[[ AVAILABLE DATA, beginning ]]

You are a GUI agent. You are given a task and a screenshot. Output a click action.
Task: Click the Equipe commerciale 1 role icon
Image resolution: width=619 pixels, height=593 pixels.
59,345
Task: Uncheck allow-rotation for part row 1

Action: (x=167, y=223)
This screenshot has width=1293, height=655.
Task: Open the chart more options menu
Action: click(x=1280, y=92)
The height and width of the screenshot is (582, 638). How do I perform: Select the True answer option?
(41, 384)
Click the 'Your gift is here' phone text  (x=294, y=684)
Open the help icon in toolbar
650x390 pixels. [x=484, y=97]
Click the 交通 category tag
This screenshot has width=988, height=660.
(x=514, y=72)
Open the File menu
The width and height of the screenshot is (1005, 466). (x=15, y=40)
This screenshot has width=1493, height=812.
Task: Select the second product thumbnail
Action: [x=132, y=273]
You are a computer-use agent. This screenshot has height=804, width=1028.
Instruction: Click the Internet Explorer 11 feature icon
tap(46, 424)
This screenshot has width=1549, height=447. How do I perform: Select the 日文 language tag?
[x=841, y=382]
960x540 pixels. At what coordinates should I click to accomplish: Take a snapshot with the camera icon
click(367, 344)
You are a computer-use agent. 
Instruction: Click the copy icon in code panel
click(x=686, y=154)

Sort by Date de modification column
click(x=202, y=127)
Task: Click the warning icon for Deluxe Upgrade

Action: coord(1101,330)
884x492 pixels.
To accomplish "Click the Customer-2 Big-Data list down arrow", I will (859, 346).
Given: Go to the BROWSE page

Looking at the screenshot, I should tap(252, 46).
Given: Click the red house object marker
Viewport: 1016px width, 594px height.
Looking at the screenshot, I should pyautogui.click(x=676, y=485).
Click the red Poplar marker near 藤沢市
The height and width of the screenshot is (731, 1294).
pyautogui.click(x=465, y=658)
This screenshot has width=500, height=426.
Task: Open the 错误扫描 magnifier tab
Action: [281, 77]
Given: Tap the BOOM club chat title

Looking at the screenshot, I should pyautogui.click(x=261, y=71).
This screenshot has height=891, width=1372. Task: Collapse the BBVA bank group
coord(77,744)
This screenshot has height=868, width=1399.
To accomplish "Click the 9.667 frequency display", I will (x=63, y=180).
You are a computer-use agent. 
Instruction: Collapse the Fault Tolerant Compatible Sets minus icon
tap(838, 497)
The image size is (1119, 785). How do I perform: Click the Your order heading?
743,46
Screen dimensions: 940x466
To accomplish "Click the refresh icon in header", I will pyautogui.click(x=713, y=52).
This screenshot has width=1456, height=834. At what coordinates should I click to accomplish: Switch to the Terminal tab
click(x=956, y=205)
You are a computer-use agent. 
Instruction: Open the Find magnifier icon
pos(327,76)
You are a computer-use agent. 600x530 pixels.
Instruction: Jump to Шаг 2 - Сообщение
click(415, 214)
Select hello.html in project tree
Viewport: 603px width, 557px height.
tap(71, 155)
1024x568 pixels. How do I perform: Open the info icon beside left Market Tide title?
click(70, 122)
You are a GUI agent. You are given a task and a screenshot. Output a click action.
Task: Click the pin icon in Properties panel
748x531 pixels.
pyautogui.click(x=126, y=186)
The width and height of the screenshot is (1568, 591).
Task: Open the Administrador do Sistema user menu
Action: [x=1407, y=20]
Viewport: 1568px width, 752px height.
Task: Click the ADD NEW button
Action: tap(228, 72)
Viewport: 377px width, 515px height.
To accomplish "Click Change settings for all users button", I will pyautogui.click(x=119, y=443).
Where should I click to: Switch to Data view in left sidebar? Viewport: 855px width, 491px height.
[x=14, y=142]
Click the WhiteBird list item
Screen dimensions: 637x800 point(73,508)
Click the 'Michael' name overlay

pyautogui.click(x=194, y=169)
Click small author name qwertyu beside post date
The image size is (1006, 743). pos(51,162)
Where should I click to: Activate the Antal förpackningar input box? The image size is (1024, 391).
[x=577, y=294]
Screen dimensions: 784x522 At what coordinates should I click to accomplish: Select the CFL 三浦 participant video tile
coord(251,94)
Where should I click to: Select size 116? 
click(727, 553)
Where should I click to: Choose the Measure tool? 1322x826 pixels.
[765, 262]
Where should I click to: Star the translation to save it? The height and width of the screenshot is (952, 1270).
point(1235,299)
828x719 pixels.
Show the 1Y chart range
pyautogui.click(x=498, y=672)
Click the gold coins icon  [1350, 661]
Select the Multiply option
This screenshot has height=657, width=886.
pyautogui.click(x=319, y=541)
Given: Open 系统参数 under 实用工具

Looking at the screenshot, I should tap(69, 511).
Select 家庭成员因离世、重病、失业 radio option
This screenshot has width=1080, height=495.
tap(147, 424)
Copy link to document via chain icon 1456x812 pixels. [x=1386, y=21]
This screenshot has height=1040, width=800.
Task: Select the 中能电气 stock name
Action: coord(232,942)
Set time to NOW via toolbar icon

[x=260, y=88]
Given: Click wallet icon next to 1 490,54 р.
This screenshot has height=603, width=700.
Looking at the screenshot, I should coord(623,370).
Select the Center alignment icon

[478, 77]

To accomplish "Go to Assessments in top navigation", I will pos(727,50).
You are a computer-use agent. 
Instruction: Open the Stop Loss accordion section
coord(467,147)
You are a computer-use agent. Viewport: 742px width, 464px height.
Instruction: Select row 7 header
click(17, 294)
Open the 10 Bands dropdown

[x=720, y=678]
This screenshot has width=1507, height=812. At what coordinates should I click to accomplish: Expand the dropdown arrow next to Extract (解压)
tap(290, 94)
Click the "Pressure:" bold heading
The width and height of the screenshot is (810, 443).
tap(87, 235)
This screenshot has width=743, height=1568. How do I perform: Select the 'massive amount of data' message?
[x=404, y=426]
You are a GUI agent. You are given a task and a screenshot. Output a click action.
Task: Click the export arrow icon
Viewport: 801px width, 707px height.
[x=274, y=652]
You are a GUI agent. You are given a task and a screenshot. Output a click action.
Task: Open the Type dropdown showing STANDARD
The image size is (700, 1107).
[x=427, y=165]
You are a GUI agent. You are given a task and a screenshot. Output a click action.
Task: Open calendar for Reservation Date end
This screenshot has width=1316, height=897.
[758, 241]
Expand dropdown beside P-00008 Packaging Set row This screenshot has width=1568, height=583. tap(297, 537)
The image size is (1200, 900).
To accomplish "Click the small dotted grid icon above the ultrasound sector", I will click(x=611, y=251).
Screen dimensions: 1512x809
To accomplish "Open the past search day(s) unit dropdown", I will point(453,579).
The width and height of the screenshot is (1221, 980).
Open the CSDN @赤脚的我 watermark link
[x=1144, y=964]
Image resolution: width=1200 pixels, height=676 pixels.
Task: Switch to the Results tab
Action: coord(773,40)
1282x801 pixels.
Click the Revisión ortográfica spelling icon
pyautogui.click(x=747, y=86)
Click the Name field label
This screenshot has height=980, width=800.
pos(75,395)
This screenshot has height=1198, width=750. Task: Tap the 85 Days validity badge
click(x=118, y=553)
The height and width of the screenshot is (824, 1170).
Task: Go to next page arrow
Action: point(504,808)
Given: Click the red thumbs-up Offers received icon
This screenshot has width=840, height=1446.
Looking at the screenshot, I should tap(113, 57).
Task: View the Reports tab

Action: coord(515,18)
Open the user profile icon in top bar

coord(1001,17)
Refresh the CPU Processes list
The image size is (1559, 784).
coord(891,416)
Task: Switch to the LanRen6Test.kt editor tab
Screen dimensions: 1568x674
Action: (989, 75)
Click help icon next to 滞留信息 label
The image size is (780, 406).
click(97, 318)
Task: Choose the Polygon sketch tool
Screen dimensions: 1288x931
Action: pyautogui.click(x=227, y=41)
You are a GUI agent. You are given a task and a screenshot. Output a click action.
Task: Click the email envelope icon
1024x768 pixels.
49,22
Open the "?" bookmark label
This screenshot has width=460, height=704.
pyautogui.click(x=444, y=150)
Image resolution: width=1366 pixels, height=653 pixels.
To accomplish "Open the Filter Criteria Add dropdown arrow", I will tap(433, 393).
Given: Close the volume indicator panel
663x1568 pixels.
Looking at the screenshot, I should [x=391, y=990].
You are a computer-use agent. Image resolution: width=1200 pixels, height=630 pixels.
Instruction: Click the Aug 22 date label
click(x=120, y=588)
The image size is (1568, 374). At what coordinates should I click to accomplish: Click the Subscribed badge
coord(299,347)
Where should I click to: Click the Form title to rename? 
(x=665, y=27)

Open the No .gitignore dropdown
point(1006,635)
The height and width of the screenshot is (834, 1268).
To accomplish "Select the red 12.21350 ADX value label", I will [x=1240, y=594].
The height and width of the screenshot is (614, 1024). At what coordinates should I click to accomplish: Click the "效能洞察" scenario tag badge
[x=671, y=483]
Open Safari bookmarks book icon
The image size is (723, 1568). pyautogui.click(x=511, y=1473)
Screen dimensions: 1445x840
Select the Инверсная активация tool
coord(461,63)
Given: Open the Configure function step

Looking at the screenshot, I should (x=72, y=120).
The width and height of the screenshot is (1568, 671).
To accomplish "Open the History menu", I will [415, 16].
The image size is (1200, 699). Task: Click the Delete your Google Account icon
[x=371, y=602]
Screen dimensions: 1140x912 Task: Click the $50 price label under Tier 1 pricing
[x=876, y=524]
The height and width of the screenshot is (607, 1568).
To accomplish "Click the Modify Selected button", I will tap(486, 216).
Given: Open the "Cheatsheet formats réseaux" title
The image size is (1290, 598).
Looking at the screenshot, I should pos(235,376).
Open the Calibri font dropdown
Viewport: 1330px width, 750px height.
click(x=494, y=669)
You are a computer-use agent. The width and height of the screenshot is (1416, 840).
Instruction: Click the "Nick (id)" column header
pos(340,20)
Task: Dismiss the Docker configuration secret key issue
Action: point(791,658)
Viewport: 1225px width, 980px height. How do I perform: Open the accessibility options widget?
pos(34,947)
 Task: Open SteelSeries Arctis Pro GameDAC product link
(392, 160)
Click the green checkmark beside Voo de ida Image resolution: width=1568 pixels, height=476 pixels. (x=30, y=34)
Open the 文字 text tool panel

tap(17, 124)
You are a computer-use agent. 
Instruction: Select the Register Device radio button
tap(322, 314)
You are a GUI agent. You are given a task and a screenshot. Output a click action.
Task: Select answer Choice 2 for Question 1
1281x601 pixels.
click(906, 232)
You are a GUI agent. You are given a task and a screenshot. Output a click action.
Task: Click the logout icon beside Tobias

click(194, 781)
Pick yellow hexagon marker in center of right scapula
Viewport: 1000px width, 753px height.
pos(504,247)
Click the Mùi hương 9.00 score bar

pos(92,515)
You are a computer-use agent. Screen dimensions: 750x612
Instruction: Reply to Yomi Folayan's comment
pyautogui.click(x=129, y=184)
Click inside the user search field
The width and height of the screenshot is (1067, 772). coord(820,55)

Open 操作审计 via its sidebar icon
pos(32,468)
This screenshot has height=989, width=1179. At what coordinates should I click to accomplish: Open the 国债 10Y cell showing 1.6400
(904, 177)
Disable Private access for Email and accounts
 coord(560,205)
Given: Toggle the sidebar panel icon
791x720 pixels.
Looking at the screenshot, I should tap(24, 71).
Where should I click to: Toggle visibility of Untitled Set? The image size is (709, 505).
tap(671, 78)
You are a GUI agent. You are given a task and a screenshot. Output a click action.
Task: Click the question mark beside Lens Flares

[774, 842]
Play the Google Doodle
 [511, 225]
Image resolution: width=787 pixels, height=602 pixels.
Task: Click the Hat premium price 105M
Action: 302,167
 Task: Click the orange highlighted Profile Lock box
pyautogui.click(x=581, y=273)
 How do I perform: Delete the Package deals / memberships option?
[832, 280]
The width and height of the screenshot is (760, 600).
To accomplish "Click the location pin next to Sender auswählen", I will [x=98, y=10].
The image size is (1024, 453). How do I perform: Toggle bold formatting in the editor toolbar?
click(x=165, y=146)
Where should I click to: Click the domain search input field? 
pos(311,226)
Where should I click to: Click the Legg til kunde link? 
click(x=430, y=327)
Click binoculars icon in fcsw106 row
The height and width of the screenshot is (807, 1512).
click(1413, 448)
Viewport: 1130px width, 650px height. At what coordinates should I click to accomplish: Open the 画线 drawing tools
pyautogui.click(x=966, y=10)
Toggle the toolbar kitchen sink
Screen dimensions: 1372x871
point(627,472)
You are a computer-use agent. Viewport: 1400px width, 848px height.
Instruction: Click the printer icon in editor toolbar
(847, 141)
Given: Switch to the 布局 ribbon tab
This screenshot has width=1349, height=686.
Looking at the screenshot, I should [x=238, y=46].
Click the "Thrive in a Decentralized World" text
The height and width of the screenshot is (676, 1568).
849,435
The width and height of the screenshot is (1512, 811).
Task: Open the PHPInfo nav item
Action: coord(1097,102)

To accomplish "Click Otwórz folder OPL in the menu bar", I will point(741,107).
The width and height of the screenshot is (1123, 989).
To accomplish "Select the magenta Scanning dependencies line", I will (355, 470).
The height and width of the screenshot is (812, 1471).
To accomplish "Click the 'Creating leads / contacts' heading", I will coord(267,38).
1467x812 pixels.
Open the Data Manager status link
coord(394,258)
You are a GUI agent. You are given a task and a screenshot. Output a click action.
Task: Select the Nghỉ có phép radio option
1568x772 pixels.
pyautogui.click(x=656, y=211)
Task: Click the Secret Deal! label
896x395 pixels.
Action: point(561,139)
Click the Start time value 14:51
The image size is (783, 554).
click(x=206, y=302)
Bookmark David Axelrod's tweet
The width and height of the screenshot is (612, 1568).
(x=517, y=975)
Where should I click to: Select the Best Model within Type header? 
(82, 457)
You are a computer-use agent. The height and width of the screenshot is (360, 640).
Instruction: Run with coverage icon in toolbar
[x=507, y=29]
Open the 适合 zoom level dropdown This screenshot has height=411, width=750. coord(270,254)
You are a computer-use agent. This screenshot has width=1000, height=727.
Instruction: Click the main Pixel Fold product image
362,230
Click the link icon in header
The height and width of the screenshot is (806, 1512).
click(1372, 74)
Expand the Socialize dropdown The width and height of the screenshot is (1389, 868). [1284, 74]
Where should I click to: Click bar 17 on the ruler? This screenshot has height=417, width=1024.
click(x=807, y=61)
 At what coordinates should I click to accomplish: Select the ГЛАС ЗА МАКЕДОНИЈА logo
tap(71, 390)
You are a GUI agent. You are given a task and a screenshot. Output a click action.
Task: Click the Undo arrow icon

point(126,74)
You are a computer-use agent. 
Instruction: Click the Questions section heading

[[ AVAILABLE DATA, end ]]

## WHAT IS EXPECTED
Copy every line of the entries above in which "value" occurs.

## TASK RESPONSE
To accomplish "Select the red 12.21350 ADX value label", I will [x=1240, y=594].
Click the Start time value 14:51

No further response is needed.